To be or not to be? Now that's a question. Or so wrote Shakespeare.Some question!
To be mad, or to not be mad? Now that's another question.
To say, or not to say? Then if to say, then what to say? Or if to not say, then how to contain your silence? This ain't the first time that the comfort of silence has proven itself more inconvenient than the unease of thinking out loud.
Now, there's another dilemma that confronts me.
To think or not to think? If to think, then how much to think? Well, if not to think, how much not to think? But to think is to be, says Descartes. So there you have a circular argument. Basically, the whole problem of whether to be, or not to be shall resolve itself the moment one decides whether or not to think! Wow! Did Descartes and Shakespeare know each other? They've lived within 25-30 years of each other's time. Crap! Who knew that their dilemmas would be solved by. or at least connected by a complete nincompoop about four centuries after these two minds left the planet. One second! Was there a problem to solve in the first place? Or was it the French stringing together a fancy looking sentence that basically meant...well, not a lot, to be honest?

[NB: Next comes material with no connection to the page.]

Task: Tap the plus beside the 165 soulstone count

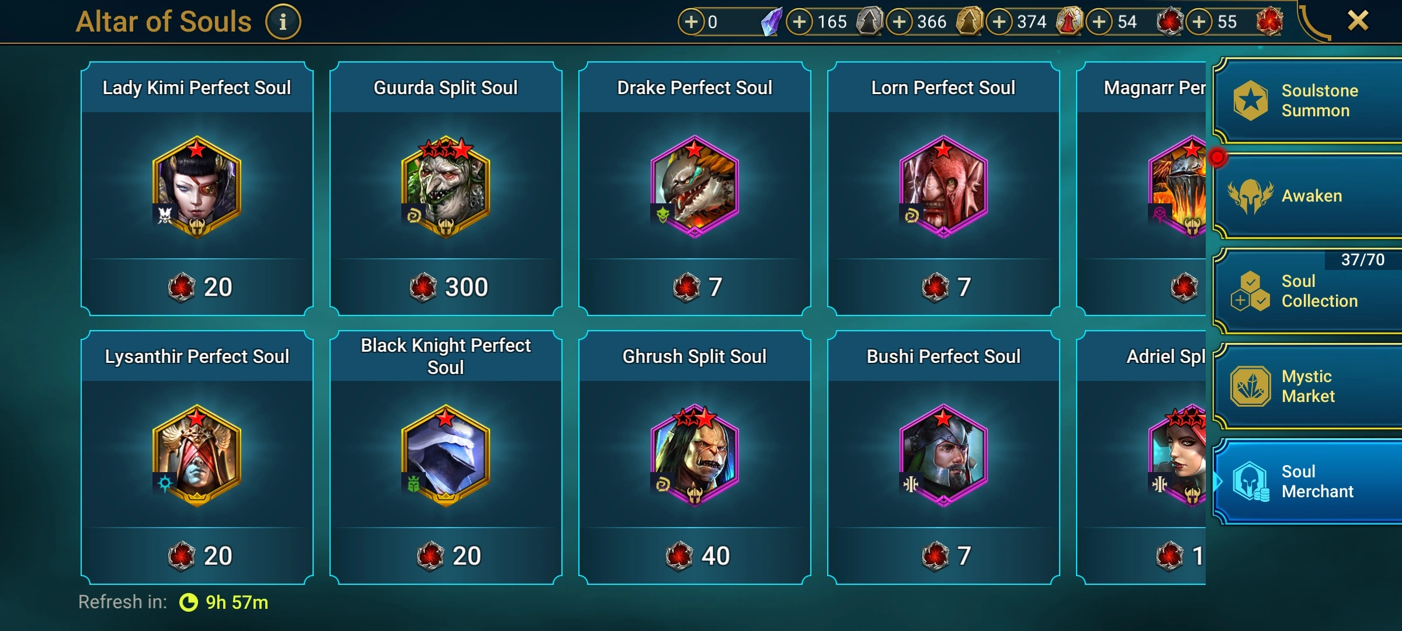Action: [799, 22]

It obviously started with Englishmen,trying to pose their imperial questions onto the world, and then completely forgetting about their own question.
Here's another question. To start or not to start? If to start, when to start? More importantly, when to stop? Do you let yourself be taken away by your thoughts?
Really! Shame on the person who, despite living on this planet, doesn't know how to enjoy the beauty this place has to offer.
To go, or to not go? If to go, how far to go? How do you know you went all the way you were supposed to? And how far is too far? Or is it just thoughts fiddling with all the gray mater?
There's more trouble up ahead!
To hold back, or to let go? If to hold back, how much to hold back? Enough to keep the world at bay? Or do you let the world in, one bi at a time? In small parts? Then again, when it comes to letting go, the word on the street would be to let go completely. Then the question is, if you've let go, the what do you have left remaining with you? Or is it that we all came empty handed, shall stay that, way, and leave all the same? Or do you have something that you can call absolutely unequivocally yours? That's actually a foolish question, I realize. If someone were to take my laptop and run away, I can already imagine myself running after the chap, blood thirsty, knife in hand and all.
But then, why did I not run that way, when the creation in my embrace was taken away?
Sometime ago, my future self came to me and said, "Kiddo, you just got soft too fast. Stop being a bum! Not a problem if you're the arsehole you are. That shall help you filter the friends you want to keep, and the friends who are friends for namesake. But don't go soft. And another thing. Blue roses are found in the Himalayas, on the other side of the range. It's a bloody pain to get there. But for what it's worth, the trip, all by itself is liberating. Mind you. You won't be able to smell the flower. Your nose will be far too sore to smell anything. But the trip will be worth it."